The Grateful Dead popularized the phrase, "What a long strange trip it's been."

In contrast, my own trip of writing this almost-weekly column hasn't been particularly long or strange, and that's just how I wanted it when I started penning Selma Stories in the spring of 2016. I wanted the columns to be short enough so people don't fall asleep reading. And I wanted it — most of the time — to be as comfortable as a 10-year-old sweater.

Selma Stories debuted on May 4, 2016. That first one was an introduction to the concept of a local column, which I believed we needed on the editorial pages of this newspaper. I was thankful when Enterprise Recorder Editor Joseph Luiz agreed.

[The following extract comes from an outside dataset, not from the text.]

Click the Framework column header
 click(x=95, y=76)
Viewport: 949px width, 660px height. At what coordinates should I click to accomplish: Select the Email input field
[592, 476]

I was not an unknown quantity. I had retired from daily journalism in 2009 after 40 years, including 27 at The Fresno Bee, and I had been the Enterprise Recorder sports writer for a year in 2011-12.

I have lived in Selma for more than 30 years. I am like most of you. I shop in local stores, attend church downtown, walk to Selma High for ball games and try to get away from the heat each summer. I have a modest single-family home and drive a couple of used cars.

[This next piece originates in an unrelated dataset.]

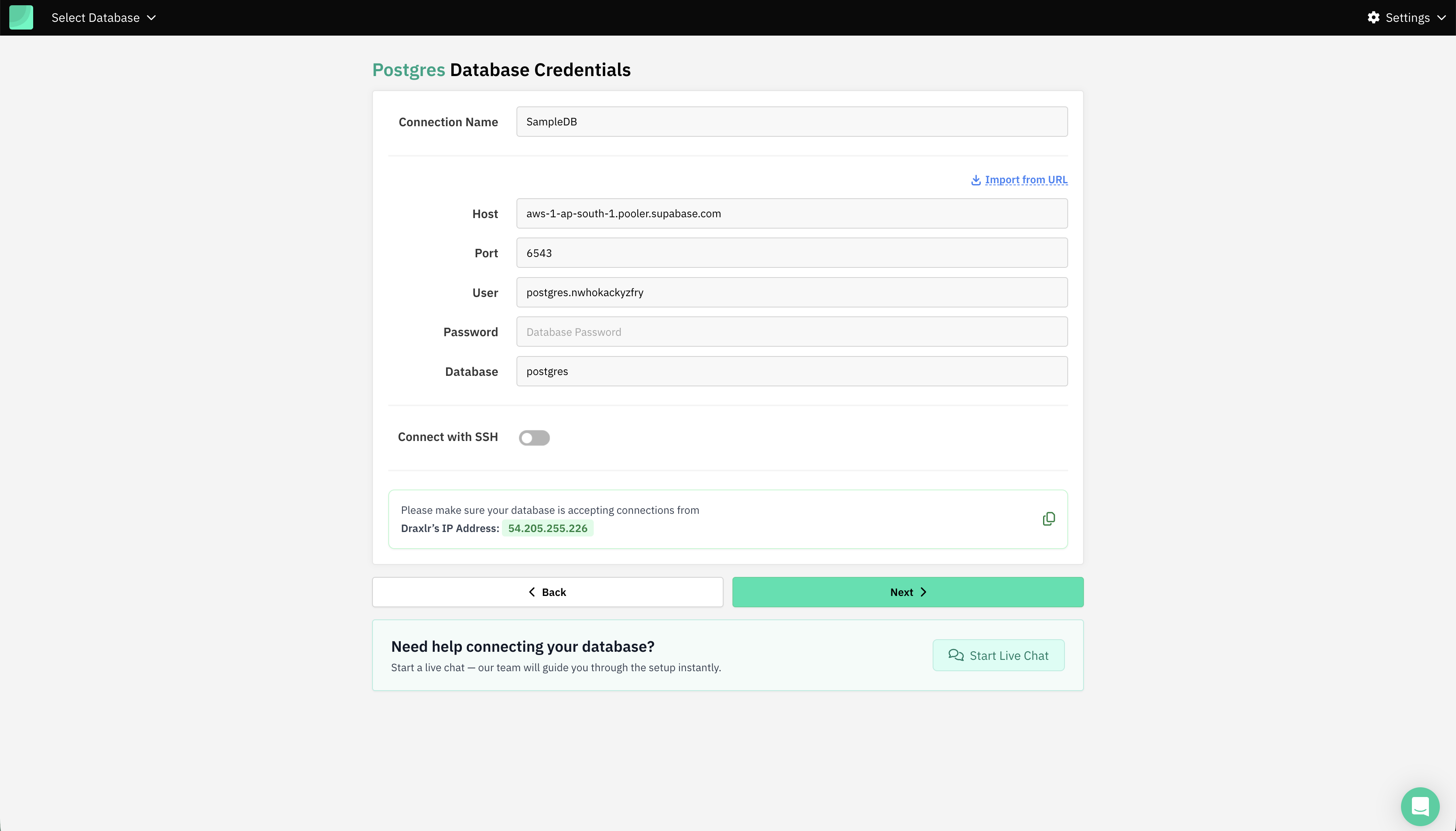The image size is (1456, 831).
Task: Enable the Connect with SSH toggle
Action: click(x=534, y=438)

Still, writing this column was an act of faith. I wasn't sure how I would like taking time from my retirement to write, and I wasn't sure how the readers would respond.

More importantly was the big question: What in the world would I write about?

Joseph and I agreed on one thing immediately: The story would be be Selma-centric. No rumination on affairs national or international.

After that, I simply wanted each week's column to be readable. I wanted people to react with a smile, a nod of the head, maybe a frown or grimace. I wanted the columns to be literate and, for God's sake, never boring.

I also have endeavored to vary my topics. I have written about local politics, sports and the arts. I have told stories of Selma people from school kids to retired folks. I have taken positions on issues, but never in a partisan manner. I have tried to treat every subject of my columns with respect.

I'll leave it to the readers whether I have achieved those goals in 47 columns since that start two springs ago.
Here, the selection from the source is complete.